When Dodge Ball was Dodge Ball c. Ryan Rhodes, Oct. 24, 2001
This column is not about anthrax. While I sat and pondered the topic for this week, I dismissed anthrax both because its tough to think up a good anthrax joke, and because you can find out everything you never wanted to know about anthrax pretty much everywhere else. Im fairly certain I heard Barney the Dinosaur singing a little diddy about anthrax early last week: Infect you. . . Infect me. . . Infect one more, so now theres three.
No, I decided to dedicate this column to the disturbing trend in Americas schools to ban the time-honored grade school activity of dodge ball. Apparently, jittery school officials and parents of less-than-athletic children have managed to curb the dodge ball practice in several grade schools nationwide. This deeply saddens me. The reasoning, according to dodge ball detractors, is that the game instills violence in students and enforces the mentality of jocks versus nerds, with the jocks being those who hurl the balls, and the nerds being those struck by them.
Now, Im a product of the dodge ball era. Whats more, Im a veteran of the era when dodge ball was dodge ball, when the game was played with debilitating rubber balls, not the Nerf contraptions of today. We used thick, rubber, half-inflated burgundy spheres that included a slightly raised star pattern, presumably for a better grip. Any face unfortunate enough to come in contact with a high velocity sphere would wear a painful star pattern for several hours. It was generally believed in school yard circles that these balls were originally created as top secret World War II weapons that mysteriously found their way into our classroom toy boxes.
I realize the absurdity of a 26-year-old male invoking the phrase back in my day, but back in my day, dodge ball was the passion of the morning and afternoon school yard. Sides were quickly organized through the demeaning but necessary practice of team captains picking members. I can honestly and proudly say I was rarely the last one picked. In fact, I was often in the middle of the pack, which, oddly enough, is where I find myself today. Anyway, I attribute my dodge ball skill to my early realization that it stung like crazy to get hit by an oncoming projectile. Ducking and dodging came naturally after that.
I was also quite good at catching, which was a highly sought after skill because, if someone caught a ball, his or her team was able to reclaim one of its tagged out members, while at the same time disposing of the person who threw the ball. Therefore, I commonly heard the phrase, We gotta get Rhodes out early. I hated that.
In addition to the use of rubber weapons of death, my school was chock full of farm kids and kids who developed physically way, way, way ahead of schedule. I knew I was in trouble when lunch boxes included Gillette razors so my buddies could shave at noon. In other words, there was some dangerous muscle behind roughly 80 percent of every hurled ball.
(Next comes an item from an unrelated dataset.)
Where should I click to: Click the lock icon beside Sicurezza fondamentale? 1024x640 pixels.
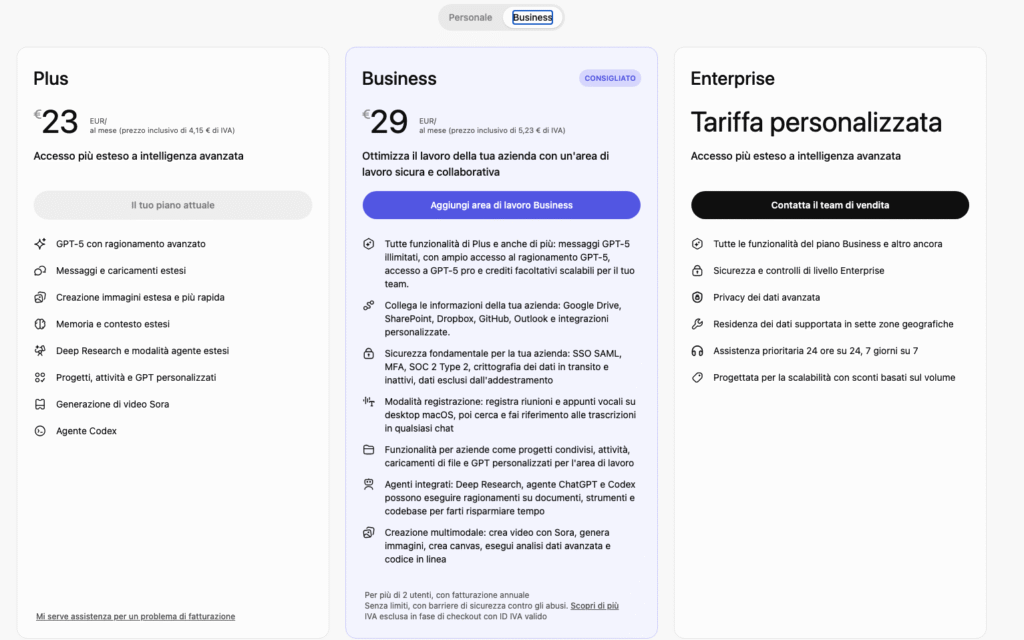369,354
Each game started out tentatively, with no one really wanting to charge the line and throw their ball at a team consisting of well-armed opponents. So, we normally would huddle up and think up a strategy involving the sacrifice of a team member to draw the enemy fire. Usually, the sacrificial lamb would have a name like Erwin, a poor soul who wore taped glasses because he had been nominated for the same task several times before. Poor Erwin.
Once Erwin exited with a star pattern emblazoned on his face, the real fireworks ensued.
There was some real bravery exhibited on the dodge ball field. Team members would sacrifice themselves to save a good catcher, or to simply retrieve a ball bouncing uselessly in no-mans land. The sharp smack and howl of soldiers being tagged by rubber torture devices reverberated throughout the game, and games could last an entire hour if you had good catchers on your team.
I learned a lot by playing dodge ball, namely that I could be smacked in the groin by a ball thrown by someone who professed to be my friend just half an hour earlier. It was a school yard version of the corporate ladder, where you could trust no one.
In addition, after playing dodge ball for hundreds of mornings and afternoons, and getting hit countless times by speeding rubber projectiles, Im really not that scared of anthrax.